ELG Mine Complex Reports High Grade

 

TORONTO, ON - Torex Gold Resources Inc. reported updated mineral resource estimate and mineral reserves estimate for its ELG Mine Complex (ELG), located in southwest Mexico. The announcement includes a maiden high grade, mineral reserve and mine plan for the Sub-Sill. The estimates were prepared in accordance with National Instrument 43-101 ("NI 43-101") and CIM Definition Standards.

Fred Stanford, President and CEO said, "This End-Of-Year (EOY) 2017, update of mineral reserves and resources for the ELG Mine Complex is really all about the underground discoveries at the Sub-Sill. (The mineral reserves and resources for the open pits remain largely unchanged except for depletion.) As anticipated, the Sub-Sill provides excellent near-term cash flow, and is open in at least three directions, which provides for the potential to extend that cash flow into the medium/long term. The engineers have done an excellent job in designing a projected low CAPEX operation to manage the complexities of the ore-body geometry. We look forward to continuing the drill program as soon as possible, with the objective of adding and upgrading mineral resources, and ultimately, to profitably extend the mine life."

A post pillar mechanized cut and fill mine plan has been designed using the updated Mineral Resource Estimation and geological model resulting in a high grade, Probable Mineral Reserve, of 0.48 million tonnes at 11.65 g/t Au for 180,000 gold ounces at an average in situ cut-off grade 4.60 g/t Au cut-off grade.

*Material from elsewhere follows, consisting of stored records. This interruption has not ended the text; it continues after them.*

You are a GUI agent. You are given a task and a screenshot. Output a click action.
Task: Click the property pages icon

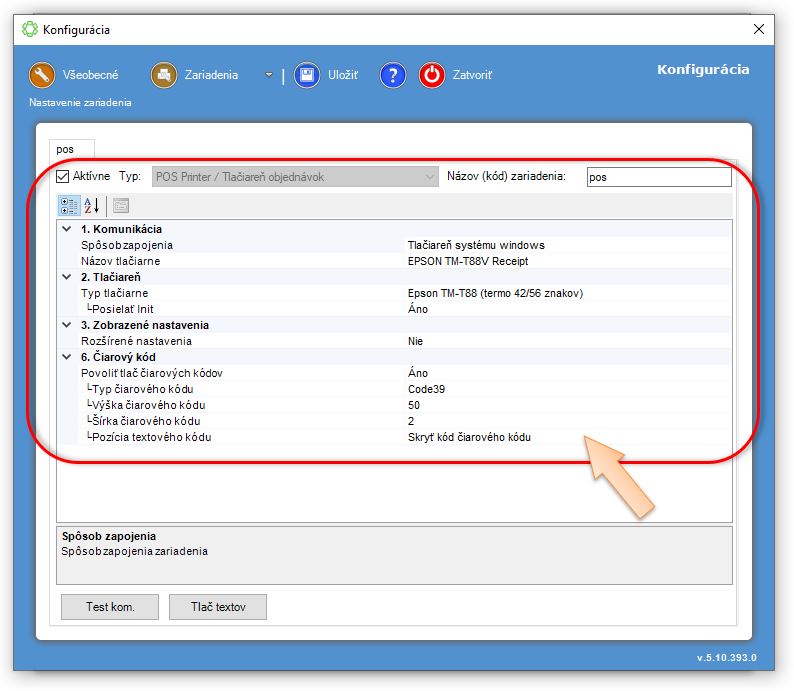point(121,206)
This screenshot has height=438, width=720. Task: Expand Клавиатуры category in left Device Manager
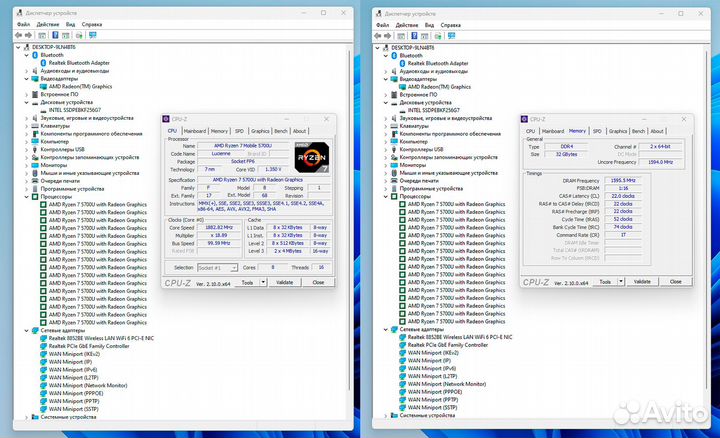click(x=25, y=126)
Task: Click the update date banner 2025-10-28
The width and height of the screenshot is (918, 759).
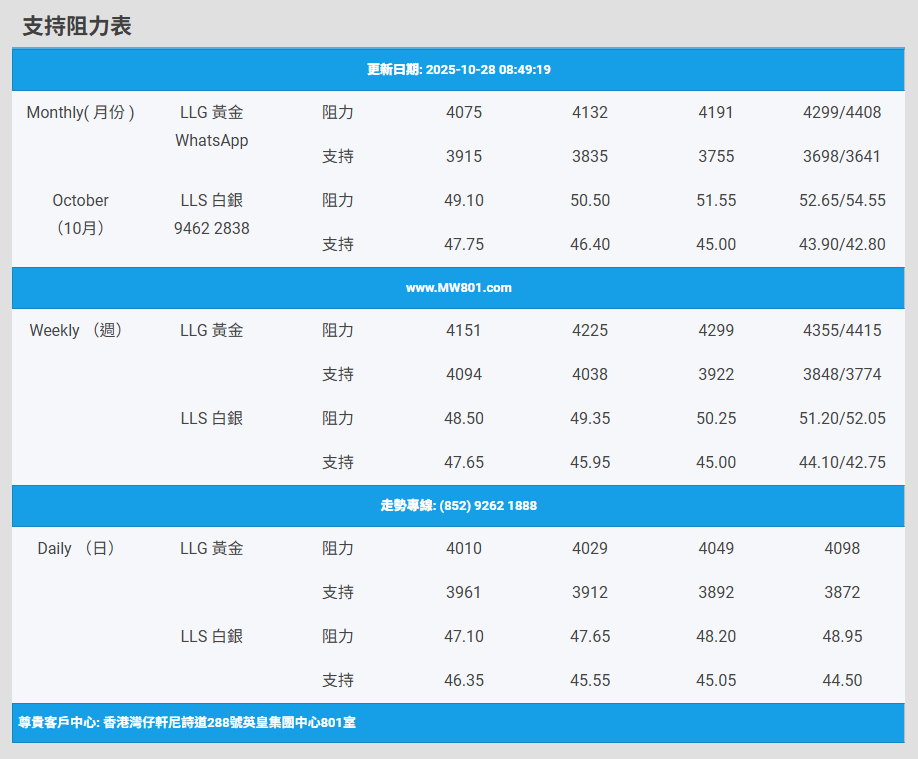Action: click(458, 70)
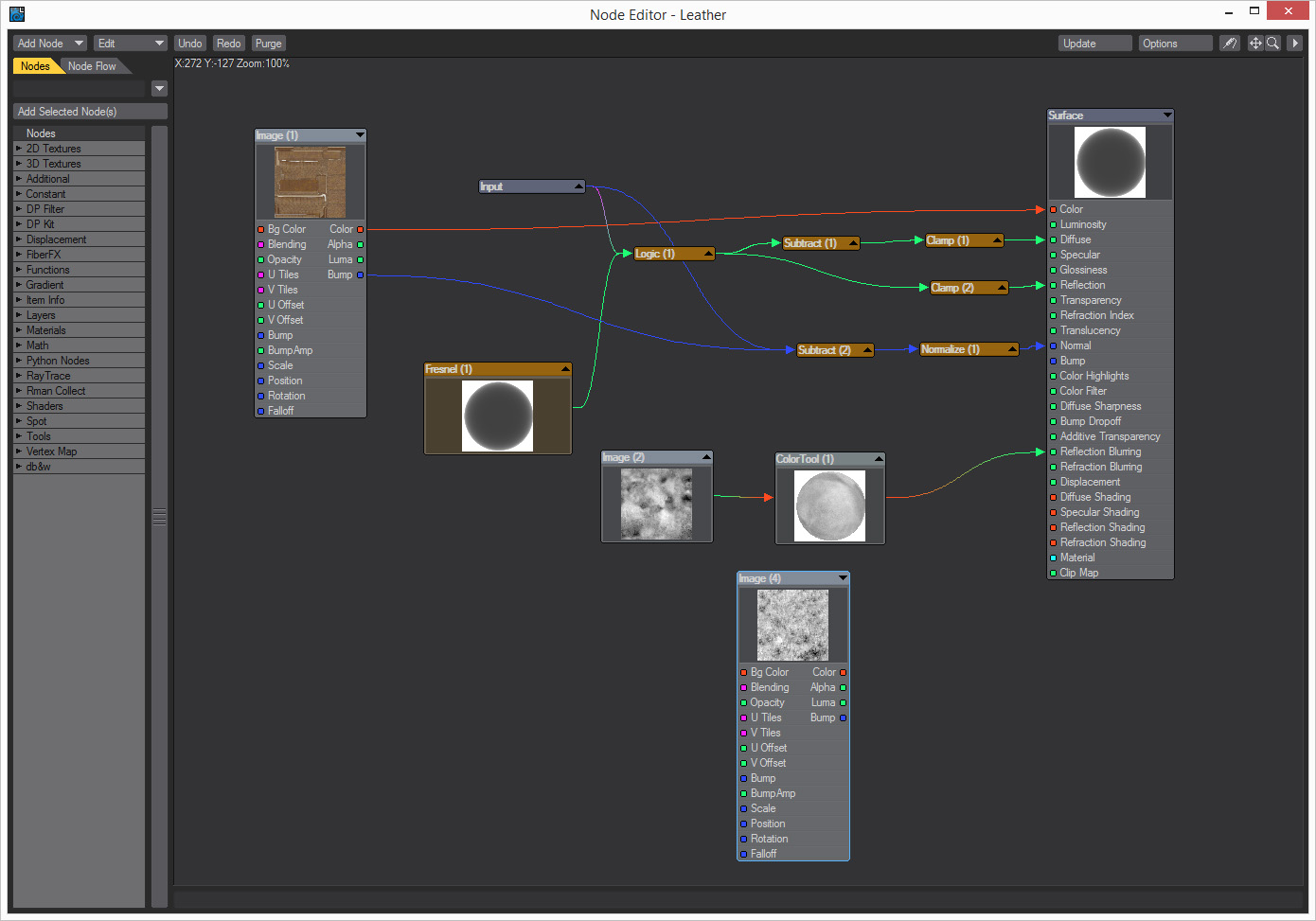Collapse the Image (1) node with its arrow
Image resolution: width=1316 pixels, height=921 pixels.
pyautogui.click(x=360, y=135)
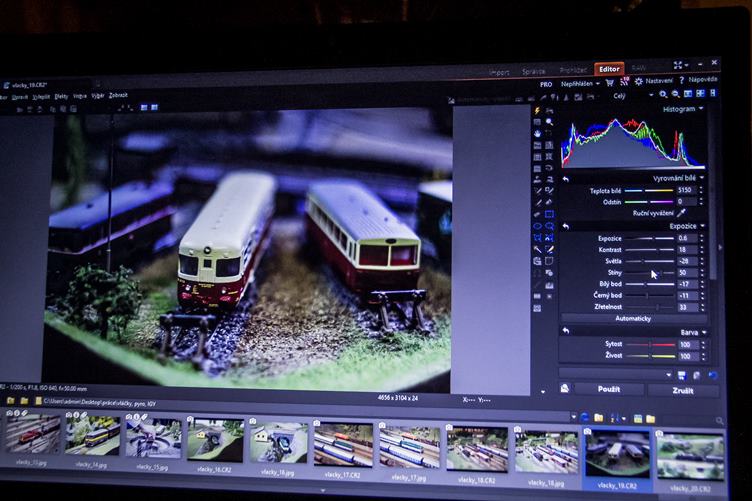The image size is (752, 501).
Task: Switch to the Editor tab
Action: (x=609, y=69)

Three Cut-Off Grades were calculated to account for the affect of Cu grades on recoveries and used to guide the design of cut and fill production shapes. There are 6 mining zones in the mine plan which range in size from 40 - 100m length on strike, 40 - 200m on plunge and 3.5 to 25m thick dipping at an average 24°. The mine plan converts 71% of Indicated Mineral Resource Au ounces to Probable Mineral Reserve Au ounces.

Development and infrastructure construction were designed to provide access to the production areas, main ventilation via a second portal and to service the mining operations. The production, development and infrastructure construction were costed and scheduled in a financial model.

The mine plan is expected to deliver 480,000 tonnes of high grade (11.65 gpt Au) ore containing 180,000 Au ounces to the ELG Processing Plant over a 29-month period. The Mine is expected to ramp up over an 8-month period with estimated production of 76,000 tonnes at 15.30 g/t Au while main ventilation and electrical infrastructure are being established. Steady state production is expected to continue for 11 months with estimated production of 283,000 tonnes (850 tpd) at 11.40 g/t Au, the main constraint being backfilling rate. For the remaining 10 months, the mine plan is expected to deliver 120,000 tonnes (400 tpd) at 9.93 g/t Au.

Sub-Sill ore is expected to perform well in the existing Plant with expected Au recoveries ranging from 88.30% when Cu grade is less than 0.1%, 85.8% when Cu grade is between 0.1% and 1% and 80.1% when Cu grade is greater than 1%. The average expected recovery is 84.4% for the mine plan. The expected recoveries for Ag range from 67.3% when Cu grade is less than 0.1%, 37.1% when Cu grade is between 0.1% and 1% and 14.1% when Cu grades are greater than 1%. The average expected Ag recovery is 26.2% for the mine plan.

During steady state production (approximately 850 tpd), expected operating costs average $108.35/tonne, including $79.97/tonne mining cost, $19.33/tonne processing and $9.05/tonne in general administration (G&A). Over the 29-month mine plan, operating costs are expected to average $140.86 /tonne.

Total capital required to execute the mine plan is estimated to be $23M, of which, $22M will be spent in the first year. Of the total capital spend, $9.5M is needed for lateral development.